Évidemment le caïd est inquiet. Mais son amour-propre lui défend de céder la place, et, une grande heure durant, nous restons assis, à côté l’un de l’autre, au milieu des gesticulations de l’entourage. Enfin, deux méhara débouchent sur la place ; c’est mon compagnon et son guide. Du premier coup d’œil, ils jugent l’accueil qu’on nous a fait.

— Fils de négresse ! s’écrie Brahim, qui, en bon Chaambi déteste ces gens de Temacin, métissés de sang noir.

Le caïd riposterait volontiers à l’injure, mais, s’il est plein de dédain pour les civils, les galons d’officier lui font peur. Et il s’éloigne sous le bâton levé sur sa tête, pour aller nous choisir une place d’ombre dans les jardins de l’oasis.

J’ai eu par la suite l’explication de ce singulier accueil et de cette réponse du caïd à nos cavaliers :

— L’officier dont vous me parlez commande à Ouargla ; moi je suis le maître ici.

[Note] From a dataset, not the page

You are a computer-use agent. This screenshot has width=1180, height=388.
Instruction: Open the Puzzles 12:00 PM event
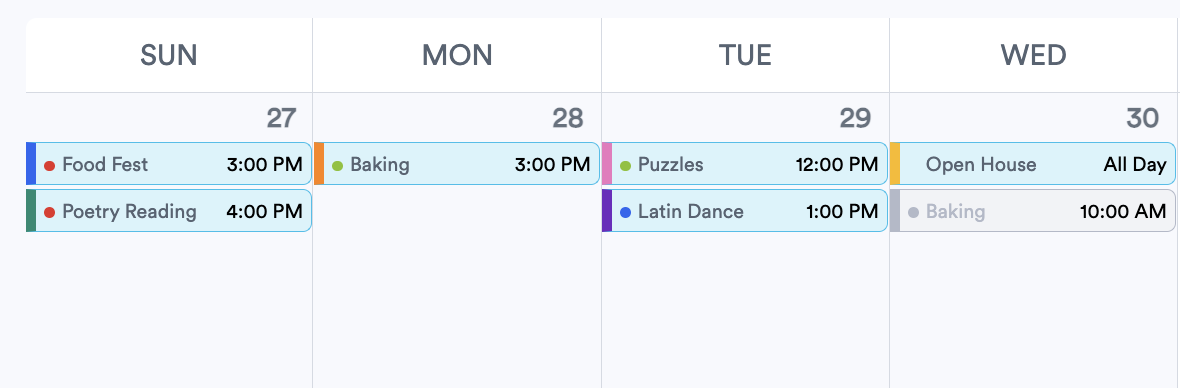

Depuis El Hadjira jusqu’à Temacin, le pays est constitué en une sorte de fief ecclésiastique, apanage d’une confrérie musulmane, les Tidjaniya.

L’ordre est répandu à Fez, au Maroc, au Sénégal. A la fin du XVIIIe siècle, il avait son siège tout près de Laghouat, à Aïn-Mahdi. C’est là que réside le petit-fils du fondateur Sidi-Ahmet, et sa femme, fille d’un gendarme français, que Sidi-Ahmet épousa à Bordeaux après son insurrection, pendant une période d’internement. Comme ses voisins les Oulad-Sidi-Cheikh, le chef de la confrérie des Tidjaniya, ne songe nullement à édifier les croyants par ses vertus privées. Et la chronique algérienne assure que la fille du gendarme bordelais n’est traitée par son époux qu’en sultane favorite.

Si Mohamed-el-Aïd et Si Maamar, les chefs actuels de la zaouiya tidjaniyenne de Temacin, montrent plus de décence extérieure dans leur conduite. Ils sont sensés n’exercer sur le pays qu’un pouvoir spirituel, mais le caïd est de leurs parents et, par là, l’autorité administrative vient dans leurs mains. En bons diplomates, ils lâchent la bride à leur clientèle religieuse ; ils tolèrent son insolence, afin de se faire pardonner leur propre politesse envers les conquérants.

Les ménagements un peu imprudents dont les Tidjaniya sont l’objet de notre part ont d’anciennes excuses. Comme ils étaient en forts mauvais termes avec Abd-el-Kader, ils nous ont rendu à l’époque de la conquête des services politiques ; de même pendant la guerre de 1871, plus récemment lors de l’occupation de la Tunisie. Enfin ce sont encore eux qui se mirent autrefois à la disposition de M. Duveyrier, qui lui donnèrent le chapelet de leur ordre pour faciliter sa route périlleuse et permirent ainsi au savant voyageur de prolonger son séjour parmi les Touaregs du Nord.

Tels sont les souvenirs dont la zaouiya se réclame pour demander le maintien de son privilège. D’autre part, si les Tidjianiya de Temacin semblent bien disposés pour nous, leurs confrères du Sénégal sont nos ennemis déclarés et, si le couvent de Temacin a autrefois préparé l’exploration de M. Duveyrier, on ne saurait oublier qu’il fournit également des guides au colonel Flatters.